Photo-enforcement cameras have been around in Arizona for many years now. These cameras are posted at intersections or along stretches of road and are designed to catch someone committing a traffic violation such as speeding or running a red light. This past spring the Arizona Republic looked at who was reviewing the photos that are taken of drivers. The Republic found that for some cities, it was not a law enforcement agencies but rather employees of a private company who were making the decision to send out tickets.
Six municipalities currently use photo-enforcement cameras: Chandler, El Mirage, Mesa, Paradise Valley Phoenix, and Scottsdale. Two different companies manage these cameras: Redflex Traffic Systems and American Traffic Solutions. Redflex manages the cameras for El Mirage, Paradise Valley, and Phoenix and American Traffic Solutions manages the cameras for Chandler, Mesa, and Scottsdale. Of these municipalities, two – El Mirage and Paradise Valley – have Redflex employees review the photos taken by the photo-enforcement cameras instead of a police officer. Redflex has only been reviewing photos for El Mirage since last October, but according to the Arizona Republic, “Paradise Valley has operated this way for decades.”
Redflex's review process consists of having “three people look at each image or video before deciding if the event demands further action.” However, if Redflex decides that a citation should be issued, the company can “issue citations without an officer or city employee's prior approval.” The Republic reports that the cities that “contract with ATS have police officers review photos and videos and decide if the evidence warrants citations.” Police officers also testify in court if a driver contests a citation. In addition, Phoenix also has police review photos and testify, if needed, with one exception: if the driver is caught by a speed enforcement van, then a Redflex employee will testify instead.

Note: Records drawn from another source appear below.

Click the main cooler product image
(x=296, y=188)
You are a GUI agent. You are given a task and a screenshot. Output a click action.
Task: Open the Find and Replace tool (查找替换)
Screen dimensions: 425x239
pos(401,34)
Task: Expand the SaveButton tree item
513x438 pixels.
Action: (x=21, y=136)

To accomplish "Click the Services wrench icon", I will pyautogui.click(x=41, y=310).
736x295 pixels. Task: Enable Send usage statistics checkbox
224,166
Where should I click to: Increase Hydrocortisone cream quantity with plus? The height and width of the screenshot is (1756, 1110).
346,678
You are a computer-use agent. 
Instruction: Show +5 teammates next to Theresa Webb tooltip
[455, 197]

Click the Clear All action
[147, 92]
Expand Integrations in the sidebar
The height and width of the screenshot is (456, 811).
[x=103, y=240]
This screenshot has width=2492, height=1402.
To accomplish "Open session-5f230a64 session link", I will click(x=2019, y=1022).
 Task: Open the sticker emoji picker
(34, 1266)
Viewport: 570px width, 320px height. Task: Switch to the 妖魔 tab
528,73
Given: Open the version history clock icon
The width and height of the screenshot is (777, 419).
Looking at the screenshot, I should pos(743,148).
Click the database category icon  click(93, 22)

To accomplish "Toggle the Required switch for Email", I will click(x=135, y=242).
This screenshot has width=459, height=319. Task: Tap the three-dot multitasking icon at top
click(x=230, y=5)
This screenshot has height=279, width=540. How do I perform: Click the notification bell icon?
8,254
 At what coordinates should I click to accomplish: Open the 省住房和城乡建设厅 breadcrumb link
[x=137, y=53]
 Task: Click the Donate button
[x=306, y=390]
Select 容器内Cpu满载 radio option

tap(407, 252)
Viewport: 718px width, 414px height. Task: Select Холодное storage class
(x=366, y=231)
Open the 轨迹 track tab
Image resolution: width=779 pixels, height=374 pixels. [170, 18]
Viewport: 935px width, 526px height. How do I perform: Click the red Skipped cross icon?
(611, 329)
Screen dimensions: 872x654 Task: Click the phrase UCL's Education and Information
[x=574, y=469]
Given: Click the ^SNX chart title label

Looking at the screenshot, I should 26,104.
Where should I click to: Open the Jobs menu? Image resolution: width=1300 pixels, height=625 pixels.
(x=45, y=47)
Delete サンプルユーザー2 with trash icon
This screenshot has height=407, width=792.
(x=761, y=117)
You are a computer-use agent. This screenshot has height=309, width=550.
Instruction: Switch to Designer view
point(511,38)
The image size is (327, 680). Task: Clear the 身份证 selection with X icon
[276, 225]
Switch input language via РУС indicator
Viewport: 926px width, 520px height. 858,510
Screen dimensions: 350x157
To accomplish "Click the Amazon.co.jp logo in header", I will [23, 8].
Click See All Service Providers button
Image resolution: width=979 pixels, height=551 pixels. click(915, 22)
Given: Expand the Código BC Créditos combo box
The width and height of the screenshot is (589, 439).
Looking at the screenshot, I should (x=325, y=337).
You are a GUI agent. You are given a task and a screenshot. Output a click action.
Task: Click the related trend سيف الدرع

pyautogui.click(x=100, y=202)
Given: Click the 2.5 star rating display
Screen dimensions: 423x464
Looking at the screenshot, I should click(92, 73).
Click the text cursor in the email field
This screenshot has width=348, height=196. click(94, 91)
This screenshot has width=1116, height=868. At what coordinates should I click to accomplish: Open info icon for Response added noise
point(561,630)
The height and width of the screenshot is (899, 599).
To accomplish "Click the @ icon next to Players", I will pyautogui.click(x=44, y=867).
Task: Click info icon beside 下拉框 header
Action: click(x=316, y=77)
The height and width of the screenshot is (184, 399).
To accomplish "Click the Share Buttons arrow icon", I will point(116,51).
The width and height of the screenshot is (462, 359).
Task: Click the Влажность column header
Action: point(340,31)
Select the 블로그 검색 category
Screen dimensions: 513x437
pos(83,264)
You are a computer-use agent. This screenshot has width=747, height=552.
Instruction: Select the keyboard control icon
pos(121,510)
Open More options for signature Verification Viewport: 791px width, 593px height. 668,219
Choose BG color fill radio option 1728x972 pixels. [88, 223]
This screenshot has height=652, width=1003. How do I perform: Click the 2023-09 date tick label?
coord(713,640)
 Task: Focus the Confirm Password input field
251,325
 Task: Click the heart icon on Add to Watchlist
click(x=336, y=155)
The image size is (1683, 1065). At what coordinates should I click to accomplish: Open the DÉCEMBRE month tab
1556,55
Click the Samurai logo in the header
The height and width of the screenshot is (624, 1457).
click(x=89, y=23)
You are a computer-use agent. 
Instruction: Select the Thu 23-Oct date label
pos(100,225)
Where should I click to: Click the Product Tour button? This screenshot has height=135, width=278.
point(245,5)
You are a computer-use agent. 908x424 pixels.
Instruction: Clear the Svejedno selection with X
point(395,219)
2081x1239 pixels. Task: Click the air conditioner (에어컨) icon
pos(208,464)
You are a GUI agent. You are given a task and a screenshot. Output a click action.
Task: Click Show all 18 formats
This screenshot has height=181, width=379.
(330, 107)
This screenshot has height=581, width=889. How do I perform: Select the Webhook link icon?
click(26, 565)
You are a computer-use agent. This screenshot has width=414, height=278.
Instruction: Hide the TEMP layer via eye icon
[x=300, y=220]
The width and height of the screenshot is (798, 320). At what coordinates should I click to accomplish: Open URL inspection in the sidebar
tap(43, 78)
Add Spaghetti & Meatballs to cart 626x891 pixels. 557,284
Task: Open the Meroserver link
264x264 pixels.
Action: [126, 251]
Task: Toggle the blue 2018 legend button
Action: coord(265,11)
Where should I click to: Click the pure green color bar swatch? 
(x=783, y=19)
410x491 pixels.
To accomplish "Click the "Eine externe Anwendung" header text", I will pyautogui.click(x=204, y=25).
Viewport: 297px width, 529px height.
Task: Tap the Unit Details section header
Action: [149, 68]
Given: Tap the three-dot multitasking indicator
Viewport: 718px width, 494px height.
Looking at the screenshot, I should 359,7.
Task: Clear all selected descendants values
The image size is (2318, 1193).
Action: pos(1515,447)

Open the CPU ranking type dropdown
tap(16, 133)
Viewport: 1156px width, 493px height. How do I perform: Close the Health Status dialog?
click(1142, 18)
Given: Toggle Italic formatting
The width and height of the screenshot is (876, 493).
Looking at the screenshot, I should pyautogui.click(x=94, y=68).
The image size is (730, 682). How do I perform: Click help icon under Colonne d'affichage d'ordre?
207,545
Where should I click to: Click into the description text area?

The Republic then considered whether or not there is any oversight of Redflex's decisions. In Paradise Valley where Redflex has been operating for decades, law enforcement doesn't get involved unless “someone who received a citation claimed he or she wasn't the driver in the photo.” Also, if a driver chooses to contest a ticket, it isn't a police officer that shows up at the hearing but a representative for Redflex who provides testimony.
The oversight that El Mirage is doing was outlined to the Arizona Republic by Police Chief Terry McDonald. McDonald stated that “he has weekly correspondence with Redflex and that [Sergeant Chris] Culp attends court hearings every few weeks to ensure the testimony meets the department's quality standards. McDonald also stated that “[i]f a driver has an issue with a citation . . . his department will personally review its quality.” He couldn't recall when they have had to do this, however.
While there is nothing illegal about the private company reviewing the citations, it does raise questions about conflicts of interest as, according to the Arizona Republic, “ATS and Redflex are paid on a 'per-paid citation' basis for every city, with other types of fees varying between municipalities.” Moreover, even though there is an oversight process, the Republic asks, is this enough or should the city be the ones with the final word on whether or not a citation should be issued?
If your a resident of Kingman or Bullhead City, you should be cautious when driving in any one of these jurisdictions. If not, then weeks later you could receive an unpleasant surprise in your mailbox from someone making money off your possible traffic violation.